Infiltrazioni mafiose, Verotransport nuovamente interdetta dal Prefetto di Verona

Il 27 gennaio 2017 il Prefetto di Verona, Salvatore Mulas, ha adottato una nuova informazione interdittiva antimafia nei confronti di un’azienda di trasporti gestita da un imprenditore di origine calabrese, la VEROTRANSPORT S.r.l. di Nogarole Rocca (VR).

Il 18 luglio 2016 l’impresa era già stata destinataria di analogo provvedimento, di poche settimane successivo a quelli emessi nei confronti delle imprese collegate ALBI SERVICE & NOLEGGI S.r.l. ed A.G.L. GROUP S.r.l.s..

L’ultimo provvedimento interdittivo, come i precedenti, trova fondamento negli accertamenti svolti della Prefettura nei confronti di due nuclei famigliari calabresi che da anni si sono insediati nella provincia di Verona, gestendo molteplici aziende di trasporto, a partire dalla TRANZ VEICOM S.r.l., la cui sede di Nogarole Rocca fu chiusa prima che la Prefettura potesse intervenire.

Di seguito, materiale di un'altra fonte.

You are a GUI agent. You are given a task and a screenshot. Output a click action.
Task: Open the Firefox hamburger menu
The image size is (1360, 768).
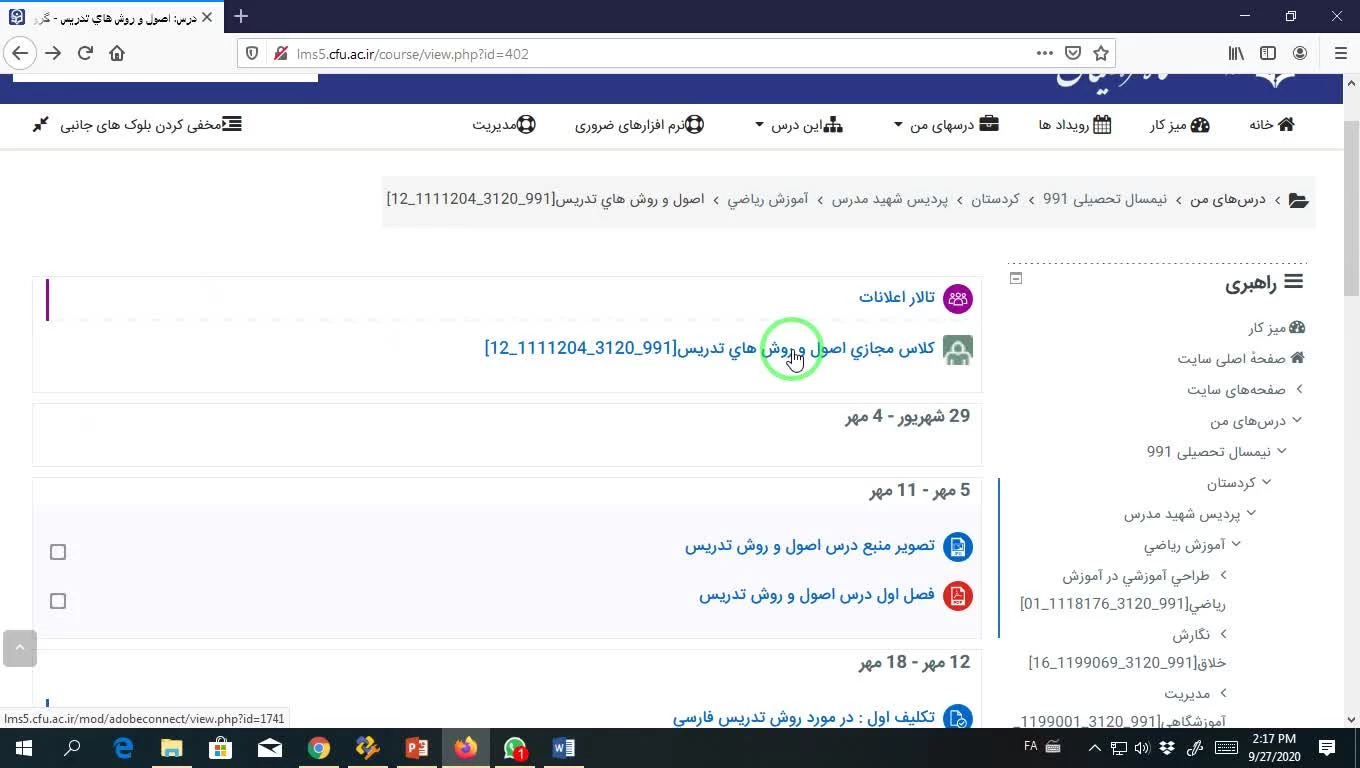click(x=1341, y=54)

Dagli accertamenti emerse il collegamento parentale ed imprenditoriale tra l’attuale socio unico della ditta (ed ex amministratore unico) ed i fratelli FRANCO Domenico, Antonio e Giuseppe, condannati  in primo grado (tranne Domenico che non ha optato per il rito abbreviato) per il reato di associazione di tipo mafioso in qualità di partecipi della cosca ‘ndranghestista “PESCE”, a seguito dell’ordinanza di custodia cautelare in carcere emessa il 2 ottobre 2014 dal Tribunale di Reggio Calabria scaturita dall’operazione denominata PORTO FRANCO della Direzione Distrettuale Antimafia di Reggio Calabria.

Tale operazione ha confermato il potere della cosca PESCE di influenzare - se non addirittura di dirigere - le scelte imprenditoriali di una rete di numerose aziende legate all’indotto logistico del porto di Gioia Tauro, alcune delle quali direttamente riconducibili ai fratelli FRANCO, i quali a loro volta gestivano da anni una serie di attività imprenditoriali nella Provincia di Verona. La costante trasmigrazione di veicoli, dipendenti e sedi tra tali attività e la VEROTRASNPORT S.r.l. ha consentito alla Prefettura di individuare chiari indici di continuità aziendale tra la società oggi interdetta e quelle precedentemente gestite dai tre fratelli FRANCO.

Successivamente all’adozione del primo provvedimento interdittivo del 18 luglio 2016, il titolare, pur mantenendo la posizione di socio unico e quindi di pieno controllo sulla società, ha ceduto la carica ad un dipendente veronese incensurato. Rimanendo tuttavia invariata l’ampia serie di elementi pregiudizievoli rilevati nelle istruttorie precedenti, il Prefetto ha confermato la valenza dell’informazione interdittiva antimafia nei confronti della società, estendendola ora anche nei confronti del nuovo amministratore.